The content in the email message headers, including the Subject line, will not be encrypted (it will during transport only if TLS is used) and can be logged by various servers on the internet. Many of those logs are not likely to be HIPAA-compliant. Protected health information should thus never be present in the subject of email messages — always put it in the body.*

*LuxSci has a feature in its secure email where you can hide email subjects until the recipient actually comes to the LuxSci portal and opens the message.  Until then the subject they see is just something like “You have received a secure message”.  This feature allows medical information to be in the subject and protects you from the risk of such information being accidentally breached by being included in the subject when the subject could be delivered insecurely.

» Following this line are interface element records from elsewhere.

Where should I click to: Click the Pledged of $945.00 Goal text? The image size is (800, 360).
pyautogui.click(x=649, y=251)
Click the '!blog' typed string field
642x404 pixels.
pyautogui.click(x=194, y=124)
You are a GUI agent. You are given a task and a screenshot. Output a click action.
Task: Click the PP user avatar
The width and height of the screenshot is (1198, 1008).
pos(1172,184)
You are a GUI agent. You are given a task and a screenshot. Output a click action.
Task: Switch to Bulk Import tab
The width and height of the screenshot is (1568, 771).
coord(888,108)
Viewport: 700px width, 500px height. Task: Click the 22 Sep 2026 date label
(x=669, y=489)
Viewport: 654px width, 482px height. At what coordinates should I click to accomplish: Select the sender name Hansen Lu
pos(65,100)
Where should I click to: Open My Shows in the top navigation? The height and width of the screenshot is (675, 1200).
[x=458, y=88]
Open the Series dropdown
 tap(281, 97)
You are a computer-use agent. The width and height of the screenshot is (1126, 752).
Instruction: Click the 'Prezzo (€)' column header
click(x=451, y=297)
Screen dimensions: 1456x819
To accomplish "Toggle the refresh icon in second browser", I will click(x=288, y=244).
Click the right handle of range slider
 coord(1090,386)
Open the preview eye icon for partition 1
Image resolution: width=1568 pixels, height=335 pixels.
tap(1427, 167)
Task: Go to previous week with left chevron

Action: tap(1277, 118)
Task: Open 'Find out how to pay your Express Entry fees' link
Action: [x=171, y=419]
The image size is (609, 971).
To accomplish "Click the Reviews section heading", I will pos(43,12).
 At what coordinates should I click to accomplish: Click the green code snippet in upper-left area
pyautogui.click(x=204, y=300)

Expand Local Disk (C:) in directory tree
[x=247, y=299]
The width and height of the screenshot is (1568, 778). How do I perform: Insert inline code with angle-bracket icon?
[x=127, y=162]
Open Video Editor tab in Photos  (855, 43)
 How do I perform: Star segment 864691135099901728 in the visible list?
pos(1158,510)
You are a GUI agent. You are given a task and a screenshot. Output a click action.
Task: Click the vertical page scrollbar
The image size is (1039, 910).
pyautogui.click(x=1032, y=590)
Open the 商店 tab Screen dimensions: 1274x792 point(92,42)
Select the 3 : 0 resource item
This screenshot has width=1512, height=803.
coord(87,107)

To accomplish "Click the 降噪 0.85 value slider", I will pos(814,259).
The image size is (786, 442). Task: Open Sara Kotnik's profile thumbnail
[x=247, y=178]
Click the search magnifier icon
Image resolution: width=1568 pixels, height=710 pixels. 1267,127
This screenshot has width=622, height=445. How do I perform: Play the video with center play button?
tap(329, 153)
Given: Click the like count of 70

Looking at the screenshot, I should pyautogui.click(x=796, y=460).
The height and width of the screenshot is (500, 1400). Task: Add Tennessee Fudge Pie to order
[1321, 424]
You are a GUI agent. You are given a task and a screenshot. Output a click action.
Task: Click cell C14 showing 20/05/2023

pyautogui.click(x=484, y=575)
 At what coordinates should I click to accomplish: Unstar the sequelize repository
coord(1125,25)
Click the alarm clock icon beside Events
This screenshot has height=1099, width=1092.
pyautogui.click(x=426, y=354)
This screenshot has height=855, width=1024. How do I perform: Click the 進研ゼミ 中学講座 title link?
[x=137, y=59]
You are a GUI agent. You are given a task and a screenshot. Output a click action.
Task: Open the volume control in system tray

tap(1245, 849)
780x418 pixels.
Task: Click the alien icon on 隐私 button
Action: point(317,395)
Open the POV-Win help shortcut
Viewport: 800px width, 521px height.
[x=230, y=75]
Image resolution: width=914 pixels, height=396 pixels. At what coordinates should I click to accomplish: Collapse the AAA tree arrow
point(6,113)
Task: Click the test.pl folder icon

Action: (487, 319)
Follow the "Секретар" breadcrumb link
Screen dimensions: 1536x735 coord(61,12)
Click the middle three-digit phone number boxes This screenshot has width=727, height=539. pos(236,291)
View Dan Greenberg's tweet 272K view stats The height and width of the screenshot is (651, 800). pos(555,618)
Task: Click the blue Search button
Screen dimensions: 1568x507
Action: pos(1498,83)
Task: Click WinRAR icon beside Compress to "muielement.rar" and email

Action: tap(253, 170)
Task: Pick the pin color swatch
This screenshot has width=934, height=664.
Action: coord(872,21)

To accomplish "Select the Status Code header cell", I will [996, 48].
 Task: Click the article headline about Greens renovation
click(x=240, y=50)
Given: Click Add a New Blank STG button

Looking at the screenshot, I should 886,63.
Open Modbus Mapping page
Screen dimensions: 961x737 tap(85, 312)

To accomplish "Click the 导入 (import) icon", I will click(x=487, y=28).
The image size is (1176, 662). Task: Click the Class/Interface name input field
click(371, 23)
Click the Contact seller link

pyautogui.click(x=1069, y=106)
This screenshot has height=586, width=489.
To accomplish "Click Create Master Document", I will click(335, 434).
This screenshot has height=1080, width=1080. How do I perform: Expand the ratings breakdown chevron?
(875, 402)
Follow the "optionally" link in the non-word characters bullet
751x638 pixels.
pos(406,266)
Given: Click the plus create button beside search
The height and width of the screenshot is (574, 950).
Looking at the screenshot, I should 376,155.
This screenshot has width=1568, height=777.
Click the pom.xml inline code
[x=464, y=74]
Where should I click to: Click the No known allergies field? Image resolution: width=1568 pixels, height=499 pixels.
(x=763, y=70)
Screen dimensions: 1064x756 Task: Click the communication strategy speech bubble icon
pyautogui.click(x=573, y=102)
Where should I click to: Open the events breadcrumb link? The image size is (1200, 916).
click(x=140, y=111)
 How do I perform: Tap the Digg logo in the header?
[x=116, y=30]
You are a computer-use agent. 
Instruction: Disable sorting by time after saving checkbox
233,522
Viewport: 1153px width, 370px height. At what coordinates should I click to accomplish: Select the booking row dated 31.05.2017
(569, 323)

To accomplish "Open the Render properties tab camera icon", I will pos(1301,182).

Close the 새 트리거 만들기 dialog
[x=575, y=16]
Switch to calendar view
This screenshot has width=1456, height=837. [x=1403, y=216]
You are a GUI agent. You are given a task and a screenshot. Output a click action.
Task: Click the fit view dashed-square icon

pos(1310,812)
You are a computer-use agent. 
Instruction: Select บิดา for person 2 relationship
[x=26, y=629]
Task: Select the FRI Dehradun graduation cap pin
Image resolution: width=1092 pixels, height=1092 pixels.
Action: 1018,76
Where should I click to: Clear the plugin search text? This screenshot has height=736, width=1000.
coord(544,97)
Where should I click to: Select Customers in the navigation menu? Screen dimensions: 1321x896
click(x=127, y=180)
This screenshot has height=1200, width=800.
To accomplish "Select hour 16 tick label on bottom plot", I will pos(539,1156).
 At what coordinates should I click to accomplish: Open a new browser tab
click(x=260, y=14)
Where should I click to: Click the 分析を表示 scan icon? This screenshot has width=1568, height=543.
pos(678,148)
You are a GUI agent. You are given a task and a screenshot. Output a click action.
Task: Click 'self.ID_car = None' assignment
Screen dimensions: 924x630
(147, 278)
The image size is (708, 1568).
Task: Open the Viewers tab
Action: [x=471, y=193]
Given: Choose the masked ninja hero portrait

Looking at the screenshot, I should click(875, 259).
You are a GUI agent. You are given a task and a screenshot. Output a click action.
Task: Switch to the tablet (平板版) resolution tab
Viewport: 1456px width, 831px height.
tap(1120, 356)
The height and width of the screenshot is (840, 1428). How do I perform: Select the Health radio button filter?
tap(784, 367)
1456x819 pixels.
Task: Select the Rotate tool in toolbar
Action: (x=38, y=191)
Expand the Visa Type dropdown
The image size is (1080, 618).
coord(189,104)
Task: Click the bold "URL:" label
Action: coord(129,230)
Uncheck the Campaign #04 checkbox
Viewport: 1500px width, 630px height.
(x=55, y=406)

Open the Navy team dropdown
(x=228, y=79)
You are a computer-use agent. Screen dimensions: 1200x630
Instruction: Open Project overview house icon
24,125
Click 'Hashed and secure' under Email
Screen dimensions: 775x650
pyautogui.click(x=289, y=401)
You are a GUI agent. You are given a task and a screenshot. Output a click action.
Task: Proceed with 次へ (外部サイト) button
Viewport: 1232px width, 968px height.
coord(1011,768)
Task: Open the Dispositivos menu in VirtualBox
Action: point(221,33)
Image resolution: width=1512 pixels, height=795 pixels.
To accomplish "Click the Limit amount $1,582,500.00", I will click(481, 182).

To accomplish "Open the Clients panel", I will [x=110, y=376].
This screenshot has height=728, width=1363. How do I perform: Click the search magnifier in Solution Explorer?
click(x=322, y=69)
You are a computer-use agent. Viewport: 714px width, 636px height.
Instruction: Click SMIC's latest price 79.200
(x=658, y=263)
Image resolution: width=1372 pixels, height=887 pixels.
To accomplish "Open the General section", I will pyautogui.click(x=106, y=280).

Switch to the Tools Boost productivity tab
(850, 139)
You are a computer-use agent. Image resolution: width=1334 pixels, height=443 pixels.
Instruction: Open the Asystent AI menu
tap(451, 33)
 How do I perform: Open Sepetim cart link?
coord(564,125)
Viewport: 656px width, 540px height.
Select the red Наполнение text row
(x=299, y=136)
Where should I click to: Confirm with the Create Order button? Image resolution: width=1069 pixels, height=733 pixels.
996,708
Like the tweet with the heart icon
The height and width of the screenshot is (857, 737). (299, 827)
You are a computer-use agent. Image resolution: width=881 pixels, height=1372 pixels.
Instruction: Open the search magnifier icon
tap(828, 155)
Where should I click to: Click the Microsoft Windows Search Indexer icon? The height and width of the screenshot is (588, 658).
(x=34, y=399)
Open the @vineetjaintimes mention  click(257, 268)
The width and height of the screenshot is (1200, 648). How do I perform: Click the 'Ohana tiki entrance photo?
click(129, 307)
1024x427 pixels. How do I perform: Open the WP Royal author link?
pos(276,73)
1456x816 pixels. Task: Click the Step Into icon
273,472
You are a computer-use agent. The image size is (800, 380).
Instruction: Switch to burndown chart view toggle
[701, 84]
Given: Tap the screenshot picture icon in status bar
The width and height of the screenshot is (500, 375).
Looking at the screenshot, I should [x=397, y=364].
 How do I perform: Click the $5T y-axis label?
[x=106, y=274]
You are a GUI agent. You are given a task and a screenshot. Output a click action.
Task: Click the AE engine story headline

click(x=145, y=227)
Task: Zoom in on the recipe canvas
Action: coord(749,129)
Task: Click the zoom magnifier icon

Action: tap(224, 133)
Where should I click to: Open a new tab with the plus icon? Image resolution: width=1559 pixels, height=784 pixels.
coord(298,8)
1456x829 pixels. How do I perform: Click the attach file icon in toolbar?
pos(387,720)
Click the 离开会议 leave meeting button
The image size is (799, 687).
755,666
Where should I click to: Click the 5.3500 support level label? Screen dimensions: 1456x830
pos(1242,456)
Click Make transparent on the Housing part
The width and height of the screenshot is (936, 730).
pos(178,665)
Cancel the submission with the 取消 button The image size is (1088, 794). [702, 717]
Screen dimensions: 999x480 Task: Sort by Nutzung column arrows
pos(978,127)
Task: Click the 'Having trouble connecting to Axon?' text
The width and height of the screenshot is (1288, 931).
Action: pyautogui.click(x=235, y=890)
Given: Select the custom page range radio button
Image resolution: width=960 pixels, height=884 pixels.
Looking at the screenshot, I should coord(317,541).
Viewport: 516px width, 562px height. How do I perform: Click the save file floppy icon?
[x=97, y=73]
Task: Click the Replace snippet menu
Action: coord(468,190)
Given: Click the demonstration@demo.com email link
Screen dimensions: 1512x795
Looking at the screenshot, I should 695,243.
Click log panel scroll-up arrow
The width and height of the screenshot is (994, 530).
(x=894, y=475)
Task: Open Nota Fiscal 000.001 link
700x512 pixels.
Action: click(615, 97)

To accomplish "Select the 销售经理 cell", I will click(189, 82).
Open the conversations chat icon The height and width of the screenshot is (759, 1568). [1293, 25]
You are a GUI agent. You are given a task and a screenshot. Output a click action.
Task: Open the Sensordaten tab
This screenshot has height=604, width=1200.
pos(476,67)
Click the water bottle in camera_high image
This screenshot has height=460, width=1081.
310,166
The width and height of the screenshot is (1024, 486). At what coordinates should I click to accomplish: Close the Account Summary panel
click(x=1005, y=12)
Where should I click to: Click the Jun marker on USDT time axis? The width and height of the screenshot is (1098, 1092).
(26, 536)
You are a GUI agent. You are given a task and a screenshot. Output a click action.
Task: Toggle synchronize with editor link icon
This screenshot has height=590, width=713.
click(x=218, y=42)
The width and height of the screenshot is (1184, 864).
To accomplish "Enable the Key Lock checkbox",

Where else can I put ePHI with LuxSci?

HIPAA-compliant LuxSci customers can also store ePHI:

  1. In any App (e.g., calendar, address book, task list, blog, file storage, password storage, etc.)
  2. In any hosted Database.
  3. In Widgets (except custom ones that send data to 3rd parties).
  4. In files on dedicated web/file servers.
  5. In secue video sessions
  6. In secure text messages

* On dedicated servers, the files do not have to be encrypted on disk, but these files should not be publicly accessible over the web, and any website should be designed with HIPAA compliance in mind.